1.  Pengecualian Khitan Perempuan: Peraturan sebaiknya tidak melarang khitan perempuan secara total tetapi memberikan ruang untuk pelaksanaan yang sesuai dengan ketentuan agama. Penerapan khitan perempuan harus memperhatikan prinsip-prinsip syari'ah dan kesehatan.

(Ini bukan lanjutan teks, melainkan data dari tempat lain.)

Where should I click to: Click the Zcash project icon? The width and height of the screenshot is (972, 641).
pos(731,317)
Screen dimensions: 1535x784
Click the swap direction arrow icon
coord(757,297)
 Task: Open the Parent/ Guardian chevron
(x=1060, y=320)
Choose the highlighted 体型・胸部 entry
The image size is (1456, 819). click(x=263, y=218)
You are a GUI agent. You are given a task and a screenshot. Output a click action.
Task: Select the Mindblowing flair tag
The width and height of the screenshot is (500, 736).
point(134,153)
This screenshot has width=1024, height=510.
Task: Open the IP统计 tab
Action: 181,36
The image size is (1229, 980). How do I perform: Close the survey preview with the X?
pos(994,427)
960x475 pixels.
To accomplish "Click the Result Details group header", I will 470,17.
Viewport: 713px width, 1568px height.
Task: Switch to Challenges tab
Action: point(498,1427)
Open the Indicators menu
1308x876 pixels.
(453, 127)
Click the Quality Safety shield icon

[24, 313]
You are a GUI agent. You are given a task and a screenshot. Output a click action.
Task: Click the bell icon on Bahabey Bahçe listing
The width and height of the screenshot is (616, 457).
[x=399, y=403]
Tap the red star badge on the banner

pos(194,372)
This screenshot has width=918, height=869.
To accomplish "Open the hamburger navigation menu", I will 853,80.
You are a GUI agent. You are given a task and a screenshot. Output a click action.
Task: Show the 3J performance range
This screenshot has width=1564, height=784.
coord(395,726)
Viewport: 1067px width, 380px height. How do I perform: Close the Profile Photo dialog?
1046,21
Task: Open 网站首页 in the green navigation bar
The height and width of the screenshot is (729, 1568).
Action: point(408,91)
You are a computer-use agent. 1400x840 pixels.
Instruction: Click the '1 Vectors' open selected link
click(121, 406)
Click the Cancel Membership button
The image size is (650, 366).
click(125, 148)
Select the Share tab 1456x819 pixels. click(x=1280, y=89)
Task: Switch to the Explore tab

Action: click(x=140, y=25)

2.  Penyediaan Alat Kontrasepsi: Pasal yang mencantumkan penyediaan alat kontrasepsi sebagai pelayanan kesehatan di sekolah-sekolah sebaiknya dihapus atau disesuaikan. Edukasi kesehatan reproduksi sebaiknya dilakukan melalui media digital yang lebih sesuai dan tidak menimbulkan potensi penyalahgunaan.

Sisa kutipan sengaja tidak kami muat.